→ Task to complete
Every entry must be duplicated word for word.

→ Saved entries

____________________

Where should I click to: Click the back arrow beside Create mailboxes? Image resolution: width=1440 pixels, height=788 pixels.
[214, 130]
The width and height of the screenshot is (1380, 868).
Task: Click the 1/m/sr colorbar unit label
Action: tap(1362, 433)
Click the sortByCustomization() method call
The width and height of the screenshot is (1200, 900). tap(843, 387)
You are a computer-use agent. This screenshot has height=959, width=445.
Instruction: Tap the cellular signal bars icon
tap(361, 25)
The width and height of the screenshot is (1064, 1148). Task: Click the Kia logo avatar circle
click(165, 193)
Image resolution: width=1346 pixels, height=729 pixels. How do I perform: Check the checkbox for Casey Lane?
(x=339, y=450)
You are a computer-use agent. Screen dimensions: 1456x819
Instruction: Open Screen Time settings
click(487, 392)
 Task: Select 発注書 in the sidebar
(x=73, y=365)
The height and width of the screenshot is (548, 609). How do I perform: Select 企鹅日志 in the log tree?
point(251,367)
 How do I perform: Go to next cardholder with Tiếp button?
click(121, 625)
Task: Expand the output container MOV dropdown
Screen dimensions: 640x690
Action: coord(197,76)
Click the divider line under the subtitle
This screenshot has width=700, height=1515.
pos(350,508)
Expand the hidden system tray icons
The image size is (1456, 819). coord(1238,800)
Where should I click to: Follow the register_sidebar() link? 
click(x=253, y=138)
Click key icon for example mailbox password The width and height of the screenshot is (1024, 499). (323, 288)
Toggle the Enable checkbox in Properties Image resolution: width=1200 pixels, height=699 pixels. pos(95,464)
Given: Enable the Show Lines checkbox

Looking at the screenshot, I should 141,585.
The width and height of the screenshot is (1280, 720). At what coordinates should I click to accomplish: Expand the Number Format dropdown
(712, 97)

____________________

→ Response to this exercise
Where should I click to: Click the back arrow beside Create mailboxes? Image resolution: width=1440 pixels, height=788 pixels.
[214, 130]
The width and height of the screenshot is (1380, 868).
Task: Click the 1/m/sr colorbar unit label
Action: tap(1362, 433)
Click the sortByCustomization() method call
The width and height of the screenshot is (1200, 900). tap(843, 387)
You are a computer-use agent. This screenshot has height=959, width=445.
Instruction: Tap the cellular signal bars icon
tap(361, 25)
The width and height of the screenshot is (1064, 1148). Task: Click the Kia logo avatar circle
click(165, 193)
Image resolution: width=1346 pixels, height=729 pixels. How do I perform: Check the checkbox for Casey Lane?
(x=339, y=450)
You are a computer-use agent. Screen dimensions: 1456x819
Instruction: Open Screen Time settings
click(487, 392)
 Task: Select 発注書 in the sidebar
(x=73, y=365)
The height and width of the screenshot is (548, 609). How do I perform: Select 企鹅日志 in the log tree?
point(251,367)
 How do I perform: Go to next cardholder with Tiếp button?
click(121, 625)
Task: Expand the output container MOV dropdown
Screen dimensions: 640x690
Action: coord(197,76)
Click the divider line under the subtitle
This screenshot has width=700, height=1515.
pos(350,508)
Expand the hidden system tray icons
The image size is (1456, 819). coord(1238,800)
Where should I click to: Follow the register_sidebar() link? 
click(x=253, y=138)
Click key icon for example mailbox password The width and height of the screenshot is (1024, 499). (323, 288)
Toggle the Enable checkbox in Properties Image resolution: width=1200 pixels, height=699 pixels. pos(95,464)
Given: Enable the Show Lines checkbox

Looking at the screenshot, I should 141,585.
The width and height of the screenshot is (1280, 720). At what coordinates should I click to accomplish: Expand the Number Format dropdown
(712, 97)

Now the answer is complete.